— Проходи вперед. Чё торчком.
Я вернулся в прихожую и снял сапоги. Зашел в одних носках, и это понравилось.
— У нас всегда чисто-пречистенько. И детей приучили.
Сели возле стола: я с одного бока, она — с другого. Лицо вблизи совсем старое, уставшее, а руки и грудь полноватые, и эта полнота — нездоровая: или сердце болит, или ноги плохо ходят. Прошла минута, глаза ее — опять на меня, что-то ждут, да выдать себя боятся.
— Хочу видеть Ивана Ивановича, — ответил я на ее безгласный вопрос. — Дояр-то — редкость. За границей полно их, а у нас брезгуют мужики. А ваш — просто герой, напишу для примера.
— И не выдумывай. Хоть бы по своей воле, а то эта вертючка ухайдакала. Не к нам будь сказано — еще в сношки приведет, да посадит себе на шею. Как ты думаешь?
— Может, любовь у них? — меня вдруг потянуло на спор, сам на себя разозлился.
— Любовь — для детей. А они, болтают, для себя сложились. Каки тут дети… Подозреваю, что Танька уж и потрепана, то-другое повидала. Как ты думаешь?
— Да никак не думаю. Мое дело — сторона, — засмеялся я, поудобней устраиваясь на стуле. Мне уж многое начинало в ней нравиться: и глаза, хоть и усталые, но мягкие, и голос, тихий, поблекший от прошлых забот, и одежда, хоть и поношенная, но чистенькая, и сама женщина была чистенькой, аккуратной, как синичка. Скажешь лишнее — вспорхнет и улетит. Только эта была посмелей синички.
— В милиции, говорят, полно работы. Плачет робёночек, потерялся — успокой. Пьяный на дороге землю ест — подыми да оштрафуй…

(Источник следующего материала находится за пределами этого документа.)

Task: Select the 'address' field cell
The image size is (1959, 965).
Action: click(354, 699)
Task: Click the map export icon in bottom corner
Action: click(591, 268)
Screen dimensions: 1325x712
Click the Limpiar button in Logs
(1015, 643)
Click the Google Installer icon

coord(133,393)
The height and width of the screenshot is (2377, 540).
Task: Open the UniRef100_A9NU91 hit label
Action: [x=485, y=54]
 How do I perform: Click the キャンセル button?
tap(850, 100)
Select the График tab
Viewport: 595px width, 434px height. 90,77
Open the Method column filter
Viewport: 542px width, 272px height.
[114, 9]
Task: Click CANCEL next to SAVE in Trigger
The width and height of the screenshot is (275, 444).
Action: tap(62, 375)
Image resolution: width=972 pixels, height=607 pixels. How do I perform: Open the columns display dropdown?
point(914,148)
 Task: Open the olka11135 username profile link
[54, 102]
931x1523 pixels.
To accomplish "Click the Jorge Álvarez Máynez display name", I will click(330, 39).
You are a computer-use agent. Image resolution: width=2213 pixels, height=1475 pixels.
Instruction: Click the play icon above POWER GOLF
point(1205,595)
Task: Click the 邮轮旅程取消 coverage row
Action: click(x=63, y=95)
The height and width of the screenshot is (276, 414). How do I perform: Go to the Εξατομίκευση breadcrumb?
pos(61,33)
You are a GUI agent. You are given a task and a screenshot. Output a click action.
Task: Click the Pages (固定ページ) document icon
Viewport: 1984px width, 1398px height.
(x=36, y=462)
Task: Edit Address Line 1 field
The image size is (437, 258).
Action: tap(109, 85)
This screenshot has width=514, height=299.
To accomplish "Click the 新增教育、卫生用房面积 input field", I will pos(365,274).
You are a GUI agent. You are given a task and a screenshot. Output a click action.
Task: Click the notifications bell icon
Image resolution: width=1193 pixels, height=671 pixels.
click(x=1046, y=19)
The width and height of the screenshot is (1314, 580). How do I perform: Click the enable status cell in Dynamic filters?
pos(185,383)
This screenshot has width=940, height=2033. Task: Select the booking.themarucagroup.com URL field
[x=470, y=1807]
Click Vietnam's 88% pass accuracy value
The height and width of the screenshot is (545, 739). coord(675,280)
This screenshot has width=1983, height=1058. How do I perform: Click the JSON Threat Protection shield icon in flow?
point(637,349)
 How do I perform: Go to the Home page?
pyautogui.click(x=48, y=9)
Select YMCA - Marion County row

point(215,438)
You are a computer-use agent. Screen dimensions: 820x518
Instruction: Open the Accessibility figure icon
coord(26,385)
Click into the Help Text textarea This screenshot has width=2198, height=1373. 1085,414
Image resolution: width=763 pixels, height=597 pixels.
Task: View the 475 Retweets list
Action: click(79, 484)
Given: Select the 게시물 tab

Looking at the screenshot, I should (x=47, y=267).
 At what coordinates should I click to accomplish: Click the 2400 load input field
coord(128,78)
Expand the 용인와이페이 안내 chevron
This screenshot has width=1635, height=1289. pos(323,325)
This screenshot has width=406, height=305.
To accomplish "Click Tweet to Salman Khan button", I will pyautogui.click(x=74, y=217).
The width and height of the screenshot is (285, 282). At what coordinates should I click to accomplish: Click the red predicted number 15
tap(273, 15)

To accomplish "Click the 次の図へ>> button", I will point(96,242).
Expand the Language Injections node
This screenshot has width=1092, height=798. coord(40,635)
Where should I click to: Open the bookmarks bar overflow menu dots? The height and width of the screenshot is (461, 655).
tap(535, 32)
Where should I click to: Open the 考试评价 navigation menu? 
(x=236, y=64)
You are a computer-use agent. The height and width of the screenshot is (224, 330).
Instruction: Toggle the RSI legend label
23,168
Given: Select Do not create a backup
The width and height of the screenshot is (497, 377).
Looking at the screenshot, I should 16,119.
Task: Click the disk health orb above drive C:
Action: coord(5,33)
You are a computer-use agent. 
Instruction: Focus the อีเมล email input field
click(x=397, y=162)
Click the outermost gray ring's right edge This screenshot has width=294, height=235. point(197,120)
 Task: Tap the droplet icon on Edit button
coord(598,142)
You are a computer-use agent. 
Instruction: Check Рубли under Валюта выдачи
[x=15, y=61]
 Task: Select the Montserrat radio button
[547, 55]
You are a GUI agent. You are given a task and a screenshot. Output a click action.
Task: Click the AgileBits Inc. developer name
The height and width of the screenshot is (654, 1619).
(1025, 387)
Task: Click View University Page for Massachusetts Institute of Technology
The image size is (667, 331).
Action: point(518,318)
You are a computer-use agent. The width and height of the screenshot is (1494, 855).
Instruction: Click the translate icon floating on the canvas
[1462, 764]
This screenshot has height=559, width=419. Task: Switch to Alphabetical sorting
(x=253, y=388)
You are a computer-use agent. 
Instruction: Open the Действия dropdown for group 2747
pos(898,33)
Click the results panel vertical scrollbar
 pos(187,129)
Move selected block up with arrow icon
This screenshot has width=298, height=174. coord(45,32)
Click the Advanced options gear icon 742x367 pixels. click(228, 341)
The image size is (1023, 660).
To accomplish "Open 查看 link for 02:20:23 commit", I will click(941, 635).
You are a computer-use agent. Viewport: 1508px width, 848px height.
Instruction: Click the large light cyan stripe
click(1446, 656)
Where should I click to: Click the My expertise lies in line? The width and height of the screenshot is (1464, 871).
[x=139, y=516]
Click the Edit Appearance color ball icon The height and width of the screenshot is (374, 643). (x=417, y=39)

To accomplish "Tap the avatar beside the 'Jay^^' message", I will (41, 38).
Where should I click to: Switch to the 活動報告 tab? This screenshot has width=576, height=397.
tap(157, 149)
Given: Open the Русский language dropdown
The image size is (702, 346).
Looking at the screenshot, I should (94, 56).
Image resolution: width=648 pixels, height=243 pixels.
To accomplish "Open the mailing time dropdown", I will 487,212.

— Так это в милиции! — сказал я громким, рассерженным голосом, но она нисколько не унялась.
— А кто тебя проверит? Ну-ко! Ну-ко! — и она засмеялась. Быстро смех прервала. — Как же нам не бояться тебя. Вся моя родня боязлива. Как-то дядя мой, по отцу дядя, — Прохор Кузьмич — ехал в поезде, да пьяненький, да уснул. Проснулся, а рядом на полке милиция, — ну, думат, пока спал — так арестовали. «Можно, — говорит, — напиться сходить?» — «Сходи», — милиционер позволят. Ладно — напился… «А в уборну-то опустишь меня?» — «Мне чё, сходи», — милиционер Позволят. Ладно — сходил. Кака-то уж станция замелькала, закричал народишко. Милиционер засобирался, и Прохор Кузьмич за им. Сошли — хорошо. «А ты куда, деревня лохмата?» — милиционер оглянулся. «Да я же твой арестованный», — отвечает. «А кто тебя арестовал?» — «Да ты!» — мол. «Ты чё, пьян ли, притворяшься?» — вспылил этот в шинелке, зафыркал. А уж поезд ушел, теперь ори-заорись. Вдвоем остались возле овражка. На другой-то стороне овражка, за рельсами, — и сама милиция. Милиционер туда, и Прохор Кузьмич за им посыкнулся. Тот, в шинелке, хохочет-заливатся. Вот и в милицию зашли, вот и стемнялося, у дяди-то уж и руки затряслися — как теперя домой. Без ареста, а не у смочишь, хорошо — тот, в шинелке, пособил, отправил под утро… Вот так и живем, человек молодой. Говорим да говорим, да свою головушку и подставим. Секи, руби, милуй… Вот и я, стара дура, себе петель напетляю, чё скажу худо, неладно, а ты — тут как тут. Чик-чик — и запутал…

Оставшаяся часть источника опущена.